[Exercise requirements] Once the pictures are set aside, retype the remaining entries exactly.

[Records supplied]

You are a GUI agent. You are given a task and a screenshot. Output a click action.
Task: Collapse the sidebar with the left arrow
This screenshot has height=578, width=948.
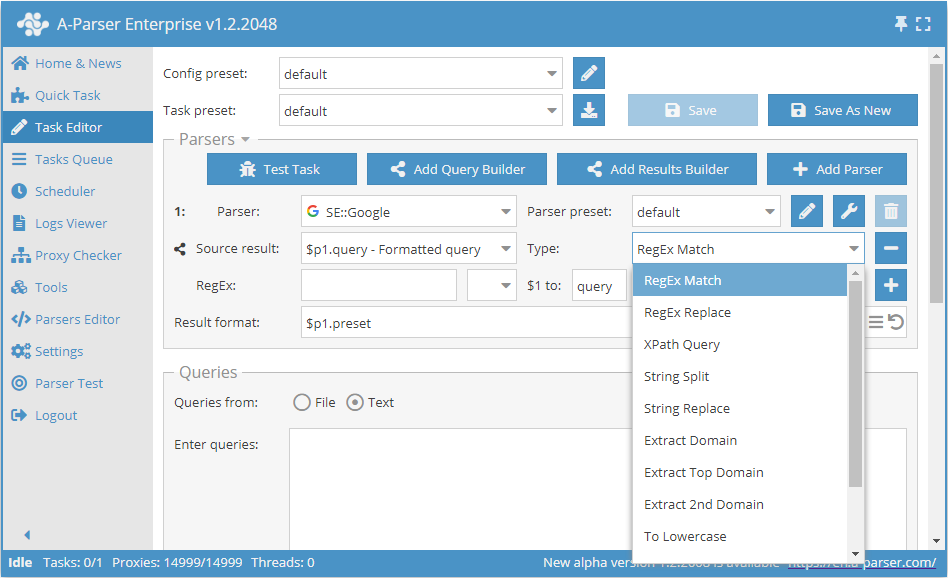pyautogui.click(x=27, y=535)
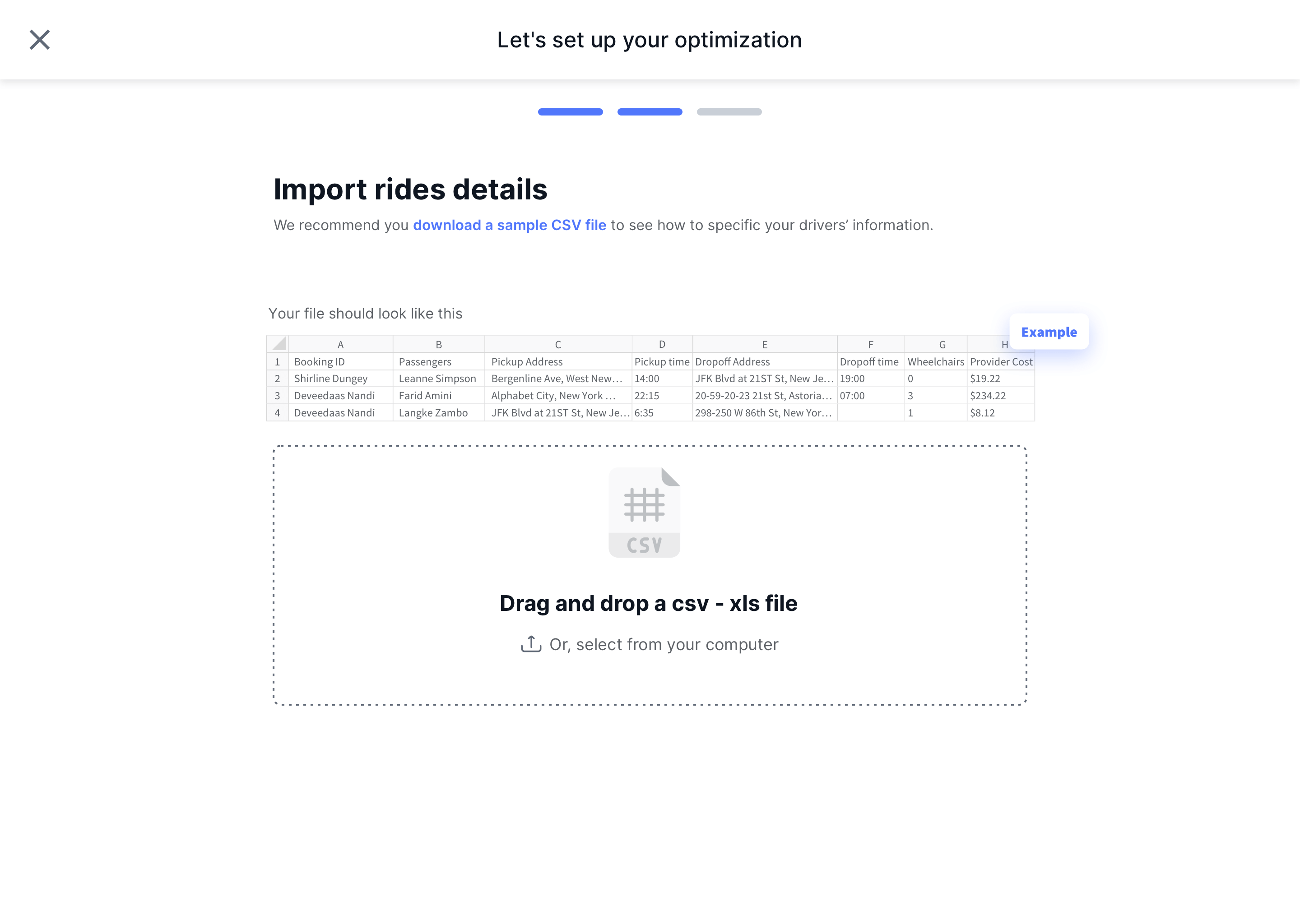
Task: Go to the first progress step
Action: 570,112
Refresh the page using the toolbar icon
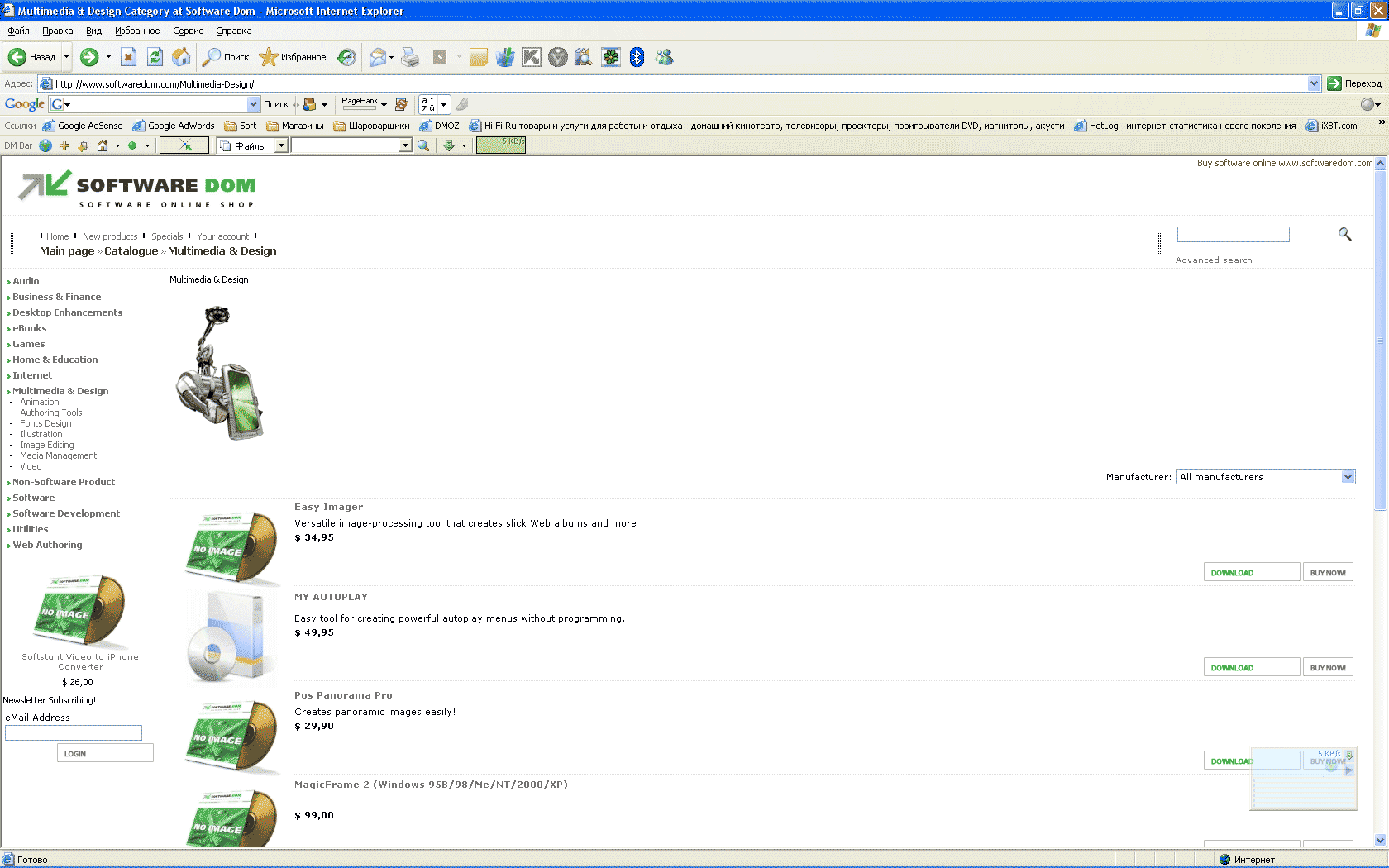Viewport: 1389px width, 868px height. tap(155, 57)
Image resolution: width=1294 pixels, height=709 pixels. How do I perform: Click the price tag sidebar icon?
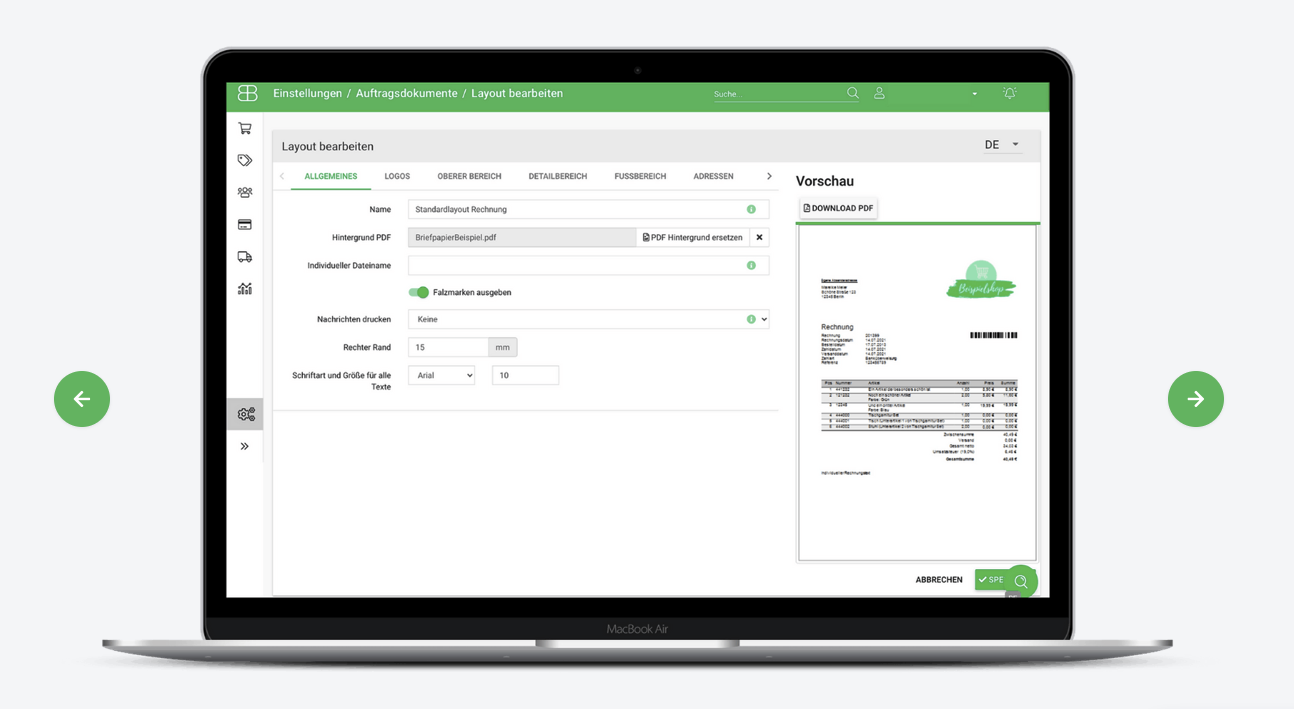point(245,160)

[Written answer]
You are a GUI agent. You are given a task and a screenshot. Output a click action.
Task: Collapse the sidebar with the left arrow
This screenshot has height=578, width=948.
pyautogui.click(x=27, y=535)
Task: Go to the first progress step
Action: 570,112
Refresh the page using the toolbar icon
Viewport: 1389px width, 868px height. tap(155, 57)
Image resolution: width=1294 pixels, height=709 pixels. How do I perform: Click the price tag sidebar icon?
point(245,160)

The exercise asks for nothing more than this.